*Problem description*:
In the data between the lines holding "You are a GUI" and "click(x=873, y=1356)", inclusive, swap "button" for "control". Return only those lines, with everything else unchanged.

*Data to process*:

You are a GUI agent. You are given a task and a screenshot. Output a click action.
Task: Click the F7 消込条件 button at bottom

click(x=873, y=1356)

---

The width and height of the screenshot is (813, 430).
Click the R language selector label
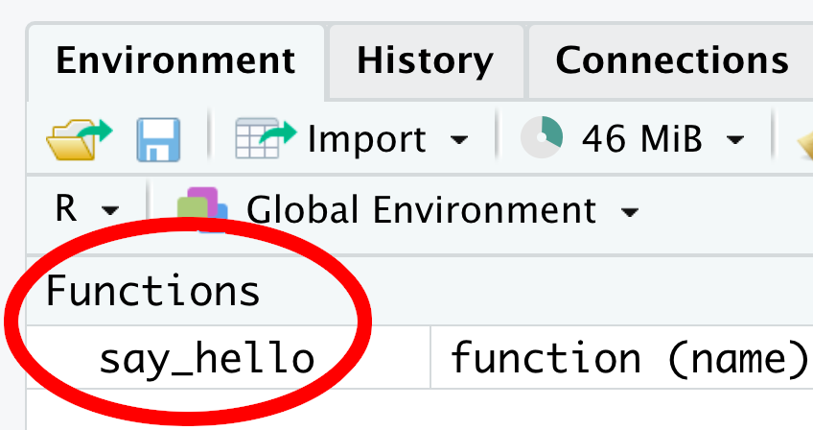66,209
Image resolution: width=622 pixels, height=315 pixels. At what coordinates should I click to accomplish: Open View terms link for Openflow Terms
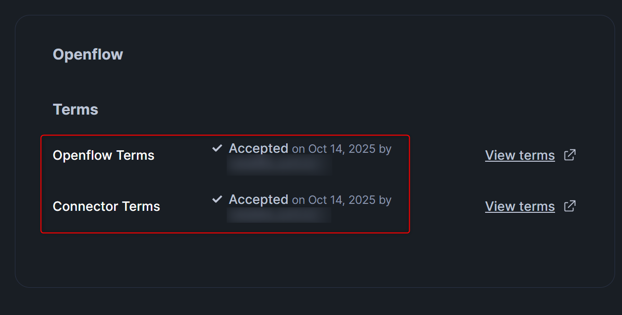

*Solution for this task*:
You are a GUI agent. You are given a task and a screenshot. Output a click action.
Task: Click the F7 消込条件 control at bottom

click(x=873, y=1356)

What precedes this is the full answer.